What you will do - For this exercise, output exactly and only the lines running from the one with "Open the Files explorer icon in the sidebar" through the final line of the data below, without pictures.

(Collected data)
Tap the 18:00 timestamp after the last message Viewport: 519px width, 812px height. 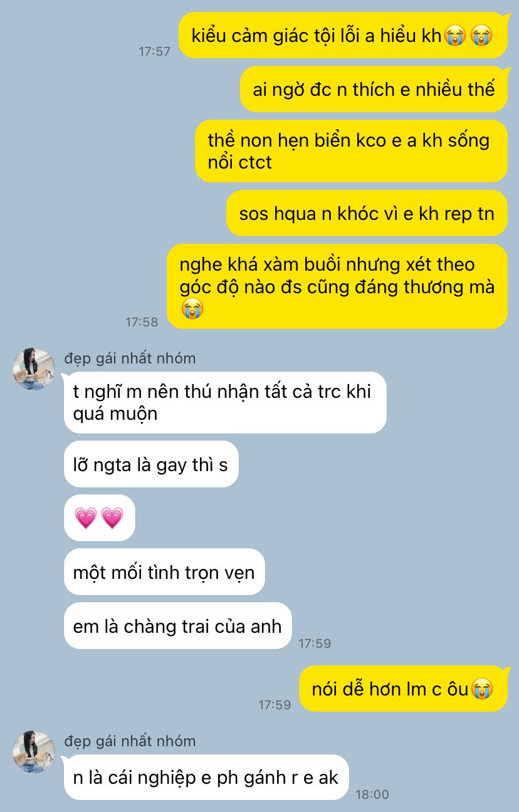372,794
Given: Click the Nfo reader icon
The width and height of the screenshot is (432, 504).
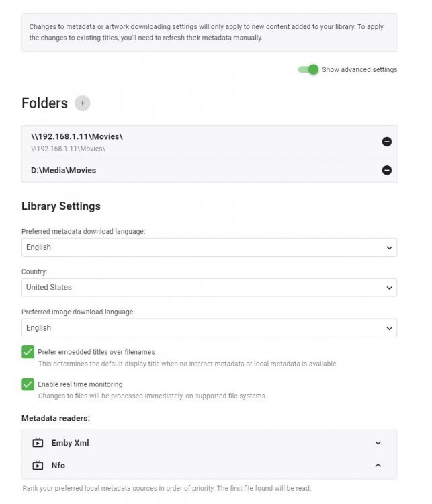Looking at the screenshot, I should [38, 465].
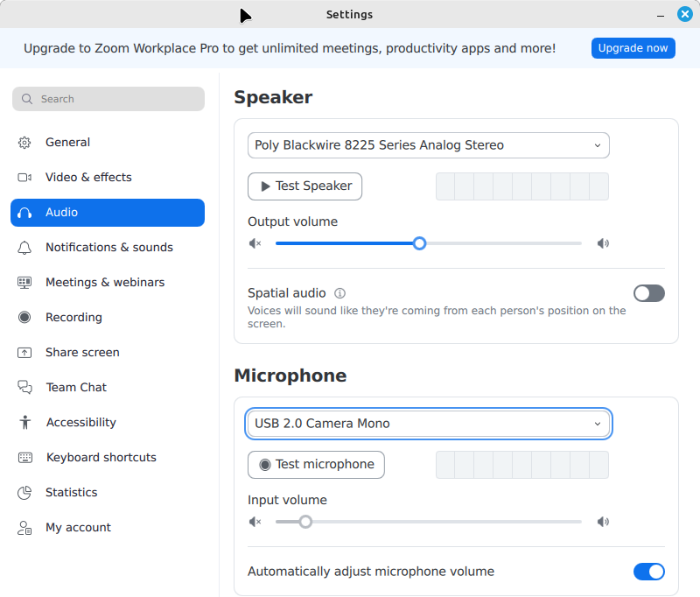Turn off Automatically adjust microphone volume
Image resolution: width=700 pixels, height=597 pixels.
coord(648,572)
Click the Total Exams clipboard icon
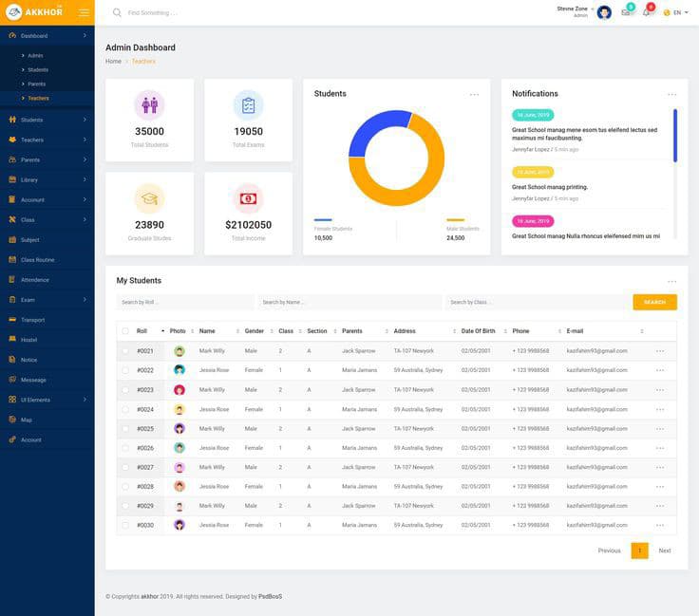699x616 pixels. pos(248,104)

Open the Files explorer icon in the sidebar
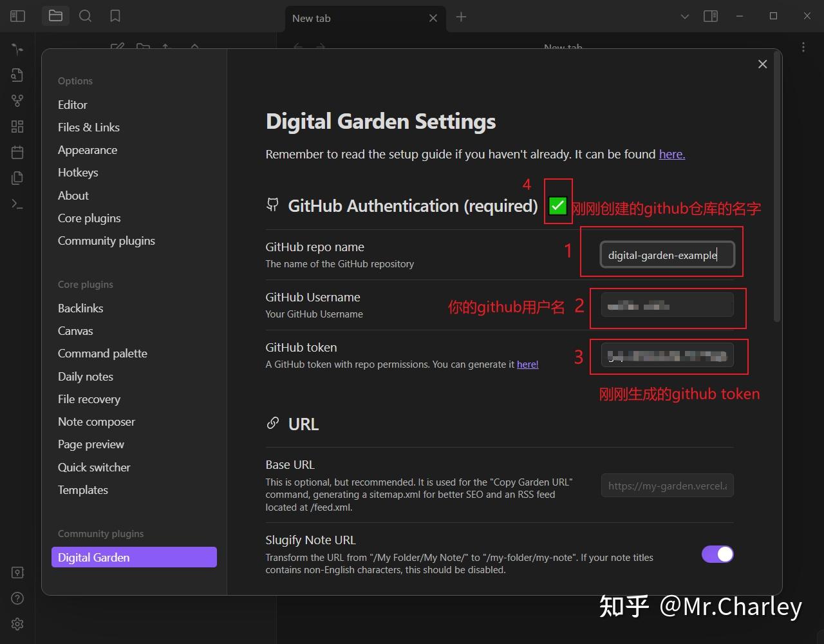(x=55, y=15)
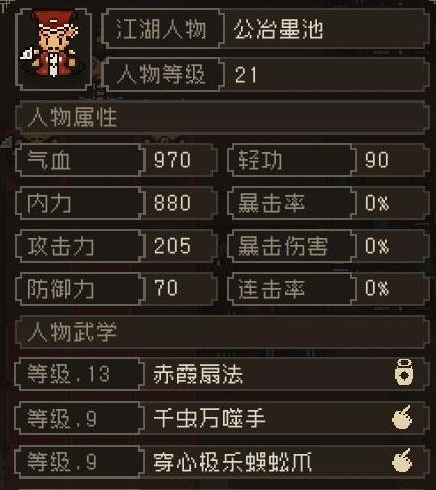Click the 人物等级 label
This screenshot has height=490, width=436.
point(161,74)
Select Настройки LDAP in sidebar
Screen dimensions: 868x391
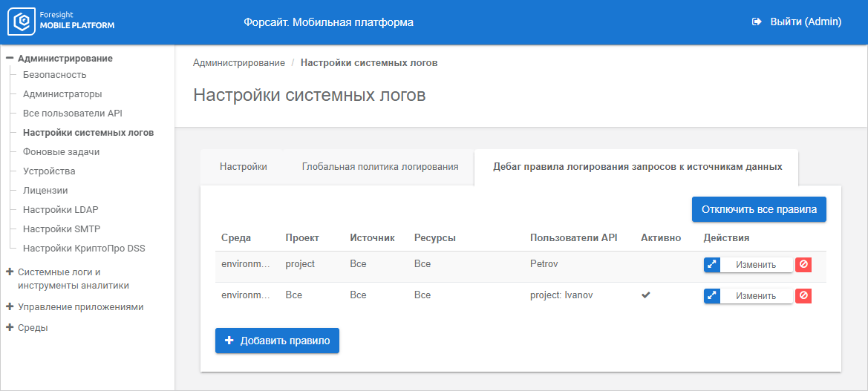click(x=60, y=210)
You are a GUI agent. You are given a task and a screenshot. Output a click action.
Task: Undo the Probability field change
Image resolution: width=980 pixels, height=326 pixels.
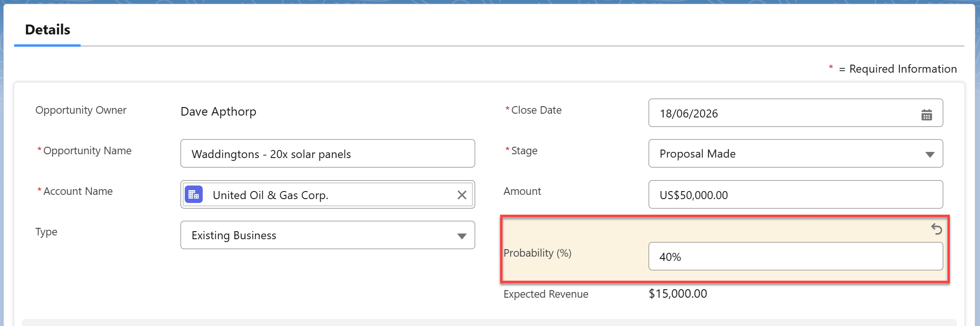point(936,229)
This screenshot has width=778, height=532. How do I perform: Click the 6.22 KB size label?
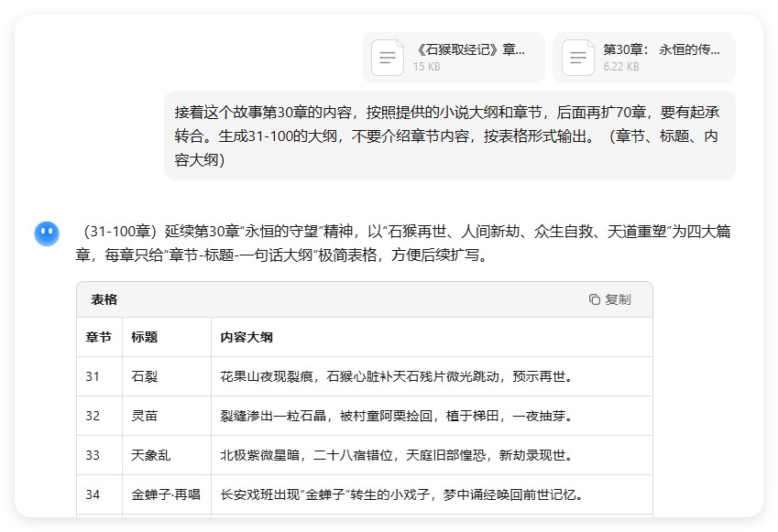coord(620,68)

Output for this task -
Open the Files explorer icon in the sidebar
(x=55, y=15)
Click the 人物等级 label
This screenshot has height=490, width=436.
point(161,74)
Select Настройки LDAP in sidebar
Screen dimensions: 868x391
click(x=60, y=210)
You are a GUI agent. You are given a task and a screenshot. Output a click action.
Task: Undo the Probability field change
Image resolution: width=980 pixels, height=326 pixels.
point(936,229)
This screenshot has width=778, height=532. How do I perform: Click the 6.22 KB size label?
coord(620,68)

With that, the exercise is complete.